YOUR OBJECTIVE — Would you copy out each line of the records below that includes the word "logo"?

(Beginning of EXERCISE MATERIAL)

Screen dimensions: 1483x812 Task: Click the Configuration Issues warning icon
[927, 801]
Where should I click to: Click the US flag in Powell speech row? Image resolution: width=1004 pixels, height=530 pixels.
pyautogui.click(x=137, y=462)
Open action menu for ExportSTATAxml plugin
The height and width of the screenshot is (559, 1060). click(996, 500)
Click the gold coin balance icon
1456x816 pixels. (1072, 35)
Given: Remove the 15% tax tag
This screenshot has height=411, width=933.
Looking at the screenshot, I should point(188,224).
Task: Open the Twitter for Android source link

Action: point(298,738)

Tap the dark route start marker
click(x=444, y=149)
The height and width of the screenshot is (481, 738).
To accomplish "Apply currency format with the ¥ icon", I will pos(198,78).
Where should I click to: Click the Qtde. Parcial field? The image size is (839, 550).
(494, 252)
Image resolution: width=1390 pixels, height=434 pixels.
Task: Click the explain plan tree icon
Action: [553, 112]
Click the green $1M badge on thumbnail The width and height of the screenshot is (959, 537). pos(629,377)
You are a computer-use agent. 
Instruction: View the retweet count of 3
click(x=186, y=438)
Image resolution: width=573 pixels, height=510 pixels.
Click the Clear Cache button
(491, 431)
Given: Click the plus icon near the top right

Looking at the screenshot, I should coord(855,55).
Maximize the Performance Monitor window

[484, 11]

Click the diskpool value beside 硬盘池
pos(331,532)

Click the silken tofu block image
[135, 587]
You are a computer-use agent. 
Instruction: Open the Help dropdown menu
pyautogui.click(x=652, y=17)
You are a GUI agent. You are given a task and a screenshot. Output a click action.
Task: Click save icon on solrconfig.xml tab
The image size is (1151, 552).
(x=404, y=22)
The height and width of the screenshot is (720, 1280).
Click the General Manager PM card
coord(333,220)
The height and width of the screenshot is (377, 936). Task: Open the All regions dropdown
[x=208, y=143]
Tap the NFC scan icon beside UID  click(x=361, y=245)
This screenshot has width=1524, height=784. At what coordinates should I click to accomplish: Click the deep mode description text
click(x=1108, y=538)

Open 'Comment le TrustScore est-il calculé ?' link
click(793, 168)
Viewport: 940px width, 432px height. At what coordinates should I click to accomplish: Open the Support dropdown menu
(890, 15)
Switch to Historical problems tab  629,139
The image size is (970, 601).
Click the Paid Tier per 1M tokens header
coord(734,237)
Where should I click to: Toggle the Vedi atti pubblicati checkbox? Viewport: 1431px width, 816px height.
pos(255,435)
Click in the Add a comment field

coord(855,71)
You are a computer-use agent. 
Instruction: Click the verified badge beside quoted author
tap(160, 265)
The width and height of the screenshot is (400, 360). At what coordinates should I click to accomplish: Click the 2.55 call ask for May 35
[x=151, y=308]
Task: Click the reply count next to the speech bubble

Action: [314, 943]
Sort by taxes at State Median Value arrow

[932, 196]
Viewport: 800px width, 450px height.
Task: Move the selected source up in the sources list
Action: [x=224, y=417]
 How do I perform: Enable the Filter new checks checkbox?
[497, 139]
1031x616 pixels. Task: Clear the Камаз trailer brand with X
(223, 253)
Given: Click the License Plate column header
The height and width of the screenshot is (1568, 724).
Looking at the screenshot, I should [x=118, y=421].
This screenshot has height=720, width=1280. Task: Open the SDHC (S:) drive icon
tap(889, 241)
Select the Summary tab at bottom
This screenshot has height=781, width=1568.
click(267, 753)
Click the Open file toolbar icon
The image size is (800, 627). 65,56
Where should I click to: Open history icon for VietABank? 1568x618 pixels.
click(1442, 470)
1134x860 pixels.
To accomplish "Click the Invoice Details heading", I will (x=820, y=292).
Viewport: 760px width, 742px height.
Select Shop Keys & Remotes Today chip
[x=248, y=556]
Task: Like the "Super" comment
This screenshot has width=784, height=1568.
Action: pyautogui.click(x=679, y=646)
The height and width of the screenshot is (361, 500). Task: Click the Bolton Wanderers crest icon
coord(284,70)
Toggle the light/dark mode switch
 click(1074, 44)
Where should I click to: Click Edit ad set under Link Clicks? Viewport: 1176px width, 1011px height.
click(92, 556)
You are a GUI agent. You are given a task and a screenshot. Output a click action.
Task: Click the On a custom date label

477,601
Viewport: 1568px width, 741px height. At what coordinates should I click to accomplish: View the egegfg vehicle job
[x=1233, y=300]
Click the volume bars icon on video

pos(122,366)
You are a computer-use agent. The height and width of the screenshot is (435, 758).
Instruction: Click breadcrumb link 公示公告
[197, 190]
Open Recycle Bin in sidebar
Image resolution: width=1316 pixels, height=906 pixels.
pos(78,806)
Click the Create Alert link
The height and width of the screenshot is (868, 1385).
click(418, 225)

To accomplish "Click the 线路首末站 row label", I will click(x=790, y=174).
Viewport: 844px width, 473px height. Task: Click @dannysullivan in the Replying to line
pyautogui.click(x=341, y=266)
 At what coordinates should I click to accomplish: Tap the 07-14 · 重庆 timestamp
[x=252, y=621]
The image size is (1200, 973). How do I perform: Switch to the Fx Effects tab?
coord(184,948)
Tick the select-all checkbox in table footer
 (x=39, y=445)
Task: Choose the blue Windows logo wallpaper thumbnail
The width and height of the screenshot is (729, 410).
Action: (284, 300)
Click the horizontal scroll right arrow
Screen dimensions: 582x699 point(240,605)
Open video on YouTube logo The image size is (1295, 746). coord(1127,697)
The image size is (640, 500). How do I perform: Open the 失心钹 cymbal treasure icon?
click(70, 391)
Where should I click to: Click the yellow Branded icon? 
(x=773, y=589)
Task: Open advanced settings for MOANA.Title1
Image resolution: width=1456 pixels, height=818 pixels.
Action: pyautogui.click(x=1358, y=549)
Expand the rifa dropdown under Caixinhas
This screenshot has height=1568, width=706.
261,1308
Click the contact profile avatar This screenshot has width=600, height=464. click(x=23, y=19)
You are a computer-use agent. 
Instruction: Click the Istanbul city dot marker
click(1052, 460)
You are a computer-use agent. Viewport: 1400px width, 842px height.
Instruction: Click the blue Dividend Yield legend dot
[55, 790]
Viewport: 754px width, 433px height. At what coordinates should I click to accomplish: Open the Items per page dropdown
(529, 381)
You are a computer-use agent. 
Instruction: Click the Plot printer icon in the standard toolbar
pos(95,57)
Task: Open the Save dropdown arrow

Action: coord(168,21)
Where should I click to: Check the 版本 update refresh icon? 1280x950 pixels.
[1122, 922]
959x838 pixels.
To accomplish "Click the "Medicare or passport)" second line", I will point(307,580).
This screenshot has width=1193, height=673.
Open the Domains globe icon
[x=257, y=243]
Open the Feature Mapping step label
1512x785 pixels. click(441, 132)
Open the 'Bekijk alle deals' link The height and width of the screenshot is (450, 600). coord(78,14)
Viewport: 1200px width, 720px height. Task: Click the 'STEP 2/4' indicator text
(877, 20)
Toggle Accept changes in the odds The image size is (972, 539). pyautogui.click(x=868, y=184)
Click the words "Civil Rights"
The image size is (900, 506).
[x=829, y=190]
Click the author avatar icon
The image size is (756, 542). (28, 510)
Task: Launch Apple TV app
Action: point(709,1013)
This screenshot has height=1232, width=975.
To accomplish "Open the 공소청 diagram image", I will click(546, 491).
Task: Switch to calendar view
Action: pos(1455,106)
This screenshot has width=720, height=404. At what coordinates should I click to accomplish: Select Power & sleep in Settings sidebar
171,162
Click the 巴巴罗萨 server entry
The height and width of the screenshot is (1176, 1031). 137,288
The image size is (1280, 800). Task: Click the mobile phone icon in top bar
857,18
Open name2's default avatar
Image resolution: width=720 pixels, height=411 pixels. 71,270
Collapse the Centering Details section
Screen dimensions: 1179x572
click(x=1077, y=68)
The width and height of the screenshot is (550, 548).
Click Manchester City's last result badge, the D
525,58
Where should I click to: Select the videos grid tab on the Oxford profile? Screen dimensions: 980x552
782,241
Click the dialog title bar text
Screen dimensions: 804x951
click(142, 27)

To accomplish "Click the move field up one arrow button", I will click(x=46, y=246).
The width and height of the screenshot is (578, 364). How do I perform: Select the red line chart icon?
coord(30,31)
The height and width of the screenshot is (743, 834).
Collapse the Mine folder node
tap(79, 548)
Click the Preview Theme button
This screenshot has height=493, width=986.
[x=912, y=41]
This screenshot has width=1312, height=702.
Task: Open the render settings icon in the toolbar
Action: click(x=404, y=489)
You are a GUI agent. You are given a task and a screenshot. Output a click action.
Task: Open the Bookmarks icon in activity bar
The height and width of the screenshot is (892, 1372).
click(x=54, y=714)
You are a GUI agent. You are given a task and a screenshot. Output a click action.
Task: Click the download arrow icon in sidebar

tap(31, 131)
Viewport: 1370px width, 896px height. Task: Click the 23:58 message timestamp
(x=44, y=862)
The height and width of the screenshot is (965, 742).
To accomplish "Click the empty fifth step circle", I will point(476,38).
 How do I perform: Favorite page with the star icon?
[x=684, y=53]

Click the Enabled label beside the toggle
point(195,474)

(End of EXERCISE MATERIAL)

ANSWER TO THE EXERCISE —
Task: Choose the blue Windows logo wallpaper thumbnail
Open video on YouTube logo The image size is (1295, 746). coord(1127,697)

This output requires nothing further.